* **Saved data entries**:
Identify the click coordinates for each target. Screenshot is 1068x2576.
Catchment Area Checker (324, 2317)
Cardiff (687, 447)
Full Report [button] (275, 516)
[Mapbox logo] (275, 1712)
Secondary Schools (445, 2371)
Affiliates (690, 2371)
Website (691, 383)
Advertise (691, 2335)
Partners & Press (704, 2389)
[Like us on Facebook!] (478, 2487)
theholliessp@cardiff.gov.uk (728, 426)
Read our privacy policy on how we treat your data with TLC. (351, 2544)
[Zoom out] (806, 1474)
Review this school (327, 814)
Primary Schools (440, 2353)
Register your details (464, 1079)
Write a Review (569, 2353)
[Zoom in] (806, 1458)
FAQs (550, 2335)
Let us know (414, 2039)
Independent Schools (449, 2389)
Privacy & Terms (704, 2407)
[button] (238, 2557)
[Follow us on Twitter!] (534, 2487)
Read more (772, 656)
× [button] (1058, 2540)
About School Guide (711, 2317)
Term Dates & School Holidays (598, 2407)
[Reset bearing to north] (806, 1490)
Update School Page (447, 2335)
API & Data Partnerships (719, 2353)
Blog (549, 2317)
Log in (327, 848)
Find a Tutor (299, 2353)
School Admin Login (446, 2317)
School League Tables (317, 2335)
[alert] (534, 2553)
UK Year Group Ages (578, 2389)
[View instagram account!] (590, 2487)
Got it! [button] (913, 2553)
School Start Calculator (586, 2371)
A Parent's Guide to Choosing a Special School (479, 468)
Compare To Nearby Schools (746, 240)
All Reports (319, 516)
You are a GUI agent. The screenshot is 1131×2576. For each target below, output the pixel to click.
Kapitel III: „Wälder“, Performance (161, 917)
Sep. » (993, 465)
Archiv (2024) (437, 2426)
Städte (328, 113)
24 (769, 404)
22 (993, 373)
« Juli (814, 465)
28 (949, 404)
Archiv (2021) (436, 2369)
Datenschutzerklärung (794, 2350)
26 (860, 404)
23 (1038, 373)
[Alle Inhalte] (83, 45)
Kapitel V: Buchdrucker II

* **Work instruction**: Exact copies of all entries are what's needed here.

* **Solution to this exercise**:
Identify the click coordinates for each target. Screenshot is 1068x2576.
Catchment Area Checker (324, 2317)
Cardiff (687, 447)
Full Report [button] (275, 516)
[Mapbox logo] (275, 1712)
Secondary Schools (445, 2371)
Affiliates (690, 2371)
Website (691, 383)
Advertise (691, 2335)
Partners & Press (704, 2389)
[Like us on Facebook!] (478, 2487)
theholliessp@cardiff.gov.uk (728, 426)
Read our privacy policy on how we treat your data with TLC. (351, 2544)
[Zoom out] (806, 1474)
Review this school (327, 814)
Primary Schools (440, 2353)
Register your details (464, 1079)
Write a Review (569, 2353)
[Zoom in] (806, 1458)
FAQs (550, 2335)
Let us know (414, 2039)
Independent Schools (449, 2389)
Privacy & Terms (704, 2407)
[button] (238, 2557)
[Follow us on Twitter!] (534, 2487)
Read more (772, 656)
× [button] (1058, 2540)
About School Guide (711, 2317)
Term Dates & School Holidays (598, 2407)
[Reset bearing to north] (806, 1490)
Update School Page (447, 2335)
API & Data Partnerships (719, 2353)
Blog (549, 2317)
Log in (327, 848)
Find a Tutor (299, 2353)
School Admin Login (446, 2317)
School League Tables (317, 2335)
[alert] (534, 2553)
UK Year Group Ages (578, 2389)
[View instagram account!] (590, 2487)
Got it! [button] (913, 2553)
School Start Calculator (586, 2371)
A Parent's Guide to Choosing a Special School (479, 468)
Compare To Nearby Schools (746, 240)
All Reports (319, 516)
You are a GUI agent. The screenshot is 1131×2576. For each target below, output the pixel to click.
Kapitel III: „Wälder“, Performance (161, 917)
Sep. » (993, 465)
Archiv (2024) (437, 2426)
Städte (328, 113)
24 (769, 404)
22 (993, 373)
« Juli (814, 465)
28 (949, 404)
Archiv (2021) (436, 2369)
Datenschutzerklärung (794, 2350)
26 (860, 404)
23 (1038, 373)
[Alle Inhalte] (83, 45)
Kapitel V: Buchdrucker II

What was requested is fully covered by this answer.